Breast tomosynthesis in the diagnostic workup for one- or two-view focal asymmetry detected at screening mammography resulted in less use of ultrasound, fewer biopsies, and higher positive predictive value for cancer than when diagnostic examinations involved only two-dimensional mammography, according to a new study. This research was presented at the 2014 American Roentgen Ray Society, in San Diego, California.
“Tomosynthesis has been evaluated in screening populations and been shown to decrease recall rates,” said researcher Brandi Nicholson, MD, of the University of Virginia in Charlottesville, “but studies in the diagnostic setting are lacking.”
A total of 532 patients who were recalled for a focal asymmetric density discovered at screening were analyzed across three categories. The categories were women recalled prior to the availability of tomosynthesis in the practice (PT), those who did not have tomosynthesis at diagnostic evaluation after it was available (NT), and those who had diagnostic tomosynthesis (YT).
The study had 238 patients in the PT group, 145 in the NT group, and 149 in the YT group. The three groups were similar in age of the patients. The YT and NT groups had similar focal asymmetric density that was seen on one or two views.

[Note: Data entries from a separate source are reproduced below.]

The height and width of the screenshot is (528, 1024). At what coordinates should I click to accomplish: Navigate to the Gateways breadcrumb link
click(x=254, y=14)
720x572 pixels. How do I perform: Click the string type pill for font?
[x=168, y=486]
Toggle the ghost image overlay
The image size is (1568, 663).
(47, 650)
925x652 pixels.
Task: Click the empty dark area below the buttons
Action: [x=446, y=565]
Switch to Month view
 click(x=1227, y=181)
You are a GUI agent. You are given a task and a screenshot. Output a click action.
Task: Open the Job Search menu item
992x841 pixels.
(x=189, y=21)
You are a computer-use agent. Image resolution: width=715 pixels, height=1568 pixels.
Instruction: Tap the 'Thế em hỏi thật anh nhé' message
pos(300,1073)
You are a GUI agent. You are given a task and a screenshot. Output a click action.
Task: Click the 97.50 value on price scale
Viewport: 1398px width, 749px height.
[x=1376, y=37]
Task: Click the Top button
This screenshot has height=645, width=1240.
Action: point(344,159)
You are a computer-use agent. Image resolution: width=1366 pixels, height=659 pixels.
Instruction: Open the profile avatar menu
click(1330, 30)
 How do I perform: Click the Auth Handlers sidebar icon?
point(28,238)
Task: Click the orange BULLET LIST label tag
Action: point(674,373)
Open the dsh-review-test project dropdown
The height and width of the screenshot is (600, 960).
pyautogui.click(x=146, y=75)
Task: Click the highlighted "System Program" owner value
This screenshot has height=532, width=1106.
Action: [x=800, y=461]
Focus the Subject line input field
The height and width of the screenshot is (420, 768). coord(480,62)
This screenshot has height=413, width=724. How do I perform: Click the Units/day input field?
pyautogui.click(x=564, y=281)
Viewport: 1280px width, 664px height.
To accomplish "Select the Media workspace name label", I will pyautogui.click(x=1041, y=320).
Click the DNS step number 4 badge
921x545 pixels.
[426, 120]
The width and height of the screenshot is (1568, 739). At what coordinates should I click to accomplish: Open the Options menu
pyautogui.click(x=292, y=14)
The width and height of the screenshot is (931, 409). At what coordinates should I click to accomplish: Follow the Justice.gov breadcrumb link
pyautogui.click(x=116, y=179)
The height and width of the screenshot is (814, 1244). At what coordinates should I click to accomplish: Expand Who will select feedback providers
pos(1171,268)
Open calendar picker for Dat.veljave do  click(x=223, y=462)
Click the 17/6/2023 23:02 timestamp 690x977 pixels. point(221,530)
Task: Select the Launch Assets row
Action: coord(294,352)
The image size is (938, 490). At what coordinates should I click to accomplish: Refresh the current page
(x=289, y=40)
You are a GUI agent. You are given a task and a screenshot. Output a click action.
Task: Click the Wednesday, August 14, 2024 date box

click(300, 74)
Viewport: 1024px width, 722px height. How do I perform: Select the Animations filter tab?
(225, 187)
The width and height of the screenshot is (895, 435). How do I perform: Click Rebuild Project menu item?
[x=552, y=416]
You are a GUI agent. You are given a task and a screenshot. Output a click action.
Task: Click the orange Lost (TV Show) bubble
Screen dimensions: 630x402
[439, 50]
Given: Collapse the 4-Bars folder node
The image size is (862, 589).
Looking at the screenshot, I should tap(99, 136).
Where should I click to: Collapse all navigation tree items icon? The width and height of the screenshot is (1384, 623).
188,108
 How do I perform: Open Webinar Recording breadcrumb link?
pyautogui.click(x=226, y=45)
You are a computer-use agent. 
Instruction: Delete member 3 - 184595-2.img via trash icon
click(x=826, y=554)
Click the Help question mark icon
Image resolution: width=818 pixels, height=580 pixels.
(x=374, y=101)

The researchers found that additional full views, such as exaggerated craniocaudal or mediolateral oblique, and ultrasound were performed significantly less frequently in the group that had diagnostic tomosynthesis (YT group) than in both the groups that did not have tomosynthesis (the PT and NT groups). Both groups that did not have tomosynthesis (the PT and NT groups) had similar use of ultrasound.
They also found that the positive predictive value was increased for the group that had diagnostic tomosynthesis compared to both the groups that did not have tomosynthesis (the PT and NT groups).